From two case lists with a known overlap, we compute the Lincoln-Petersen and bias-corrected Chapman estimates and a confidence interval for the total.

In code#

R#

R
n1 <- 110; n2 <- 80; m <- 30      # list 1, list 2, and both

petersen <- n1 * n2 / m
chapman  <- (n1 + 1) * (n2 + 1) / (m + 1) - 1
var_c <- (n1 + 1) * (n2 + 1) * (n1 - m) * (n2 - m) / ((m + 1)^2 * (m + 2))
ci <- chapman + c(-1.96, 1.96) * sqrt(var_c)

round(c(petersen = petersen, chapman = chapman,
        lower = ci[1], upper = ci[2]))

Python#

Python
import numpy as np

n1, n2, m = 110, 80, 30           # list 1, list 2, and both

petersen = n1 * n2 / m
chapman = (n1 + 1) * (n2 + 1) / (m + 1) - 1
var_c = (n1 + 1) * (n2 + 1) * (n1 - m) * (n2 - m) / ((m + 1) ** 2 * (m + 2))
lo, hi = chapman - 1.96 * np.sqrt(var_c), chapman + 1.96 * np.sqrt(var_c)

print(f"Lincoln-Petersen = {petersen:.0f}")
print(f"Chapman estimate = {chapman:.0f}")
print(f"95% CI           = ({lo:.0f}, {hi:.0f})")
Lincoln-Petersen = 293
Chapman estimate = 289
95% CI           = (222, 356)

Julia#

Julia
n1, n2, m = 110, 80, 30           # list 1, list 2, and both

petersen = n1 * n2 / m
chapman  = (n1 + 1) * (n2 + 1) / (m + 1) - 1
var_c = (n1 + 1) * (n2 + 1) * (n1 - m) * (n2 - m) / ((m + 1)^2 * (m + 2))
lo, hi = chapman - 1.96 * sqrt(var_c), chapman + 1.96 * sqrt(var_c)

(petersen = petersen, chapman = chapman, lower = lo, upper = hi)

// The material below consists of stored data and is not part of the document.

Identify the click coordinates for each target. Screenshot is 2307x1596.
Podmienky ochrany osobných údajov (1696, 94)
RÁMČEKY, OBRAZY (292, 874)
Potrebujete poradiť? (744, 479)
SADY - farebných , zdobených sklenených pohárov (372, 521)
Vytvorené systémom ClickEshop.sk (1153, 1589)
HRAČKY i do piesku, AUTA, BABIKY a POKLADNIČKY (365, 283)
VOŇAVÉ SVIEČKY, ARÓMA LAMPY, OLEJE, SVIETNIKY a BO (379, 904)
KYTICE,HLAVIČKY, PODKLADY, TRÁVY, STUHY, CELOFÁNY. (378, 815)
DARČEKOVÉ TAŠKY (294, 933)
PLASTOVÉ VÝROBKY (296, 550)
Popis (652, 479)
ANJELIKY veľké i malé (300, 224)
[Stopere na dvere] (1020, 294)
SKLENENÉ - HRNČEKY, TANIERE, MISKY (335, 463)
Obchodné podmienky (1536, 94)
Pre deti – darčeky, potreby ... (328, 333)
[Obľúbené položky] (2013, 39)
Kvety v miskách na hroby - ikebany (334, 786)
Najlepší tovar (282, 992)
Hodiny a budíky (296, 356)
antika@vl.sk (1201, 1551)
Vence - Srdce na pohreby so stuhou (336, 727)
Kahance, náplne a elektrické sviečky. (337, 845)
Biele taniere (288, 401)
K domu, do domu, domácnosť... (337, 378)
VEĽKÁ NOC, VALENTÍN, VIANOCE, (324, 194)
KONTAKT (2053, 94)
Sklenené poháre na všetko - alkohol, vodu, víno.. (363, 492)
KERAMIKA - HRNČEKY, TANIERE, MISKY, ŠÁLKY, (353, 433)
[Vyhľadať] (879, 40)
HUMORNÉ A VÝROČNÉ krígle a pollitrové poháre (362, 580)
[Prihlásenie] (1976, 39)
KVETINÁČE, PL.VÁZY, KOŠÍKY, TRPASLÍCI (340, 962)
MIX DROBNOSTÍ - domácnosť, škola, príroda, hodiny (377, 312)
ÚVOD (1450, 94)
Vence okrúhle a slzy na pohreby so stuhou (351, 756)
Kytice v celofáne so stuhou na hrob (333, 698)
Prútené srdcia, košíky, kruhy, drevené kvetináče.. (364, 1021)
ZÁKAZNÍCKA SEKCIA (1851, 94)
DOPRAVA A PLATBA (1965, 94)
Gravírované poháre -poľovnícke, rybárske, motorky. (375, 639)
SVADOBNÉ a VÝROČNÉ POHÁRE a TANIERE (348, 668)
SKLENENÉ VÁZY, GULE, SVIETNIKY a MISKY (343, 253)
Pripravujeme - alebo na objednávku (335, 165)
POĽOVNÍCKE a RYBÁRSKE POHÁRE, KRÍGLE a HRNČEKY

The two lists together name 160 distinct people, but the overlap implies a total near 290, so roughly 130 cases appear on neither list.

Why it matters#

Capture-recapture is how epidemiology puts a number on what it cannot see, turning the overlap between imperfect data sources into an estimate of the whole, including the part no source touched. Its power is entirely contingent on its assumptions, and the most dangerous — source dependence — is precisely why serious applications use three or more lists and log-linear models rather than a single ratio. Alongside excess mortality, it is one of the two main ways to recover the counts that routine surveillance systematically misses.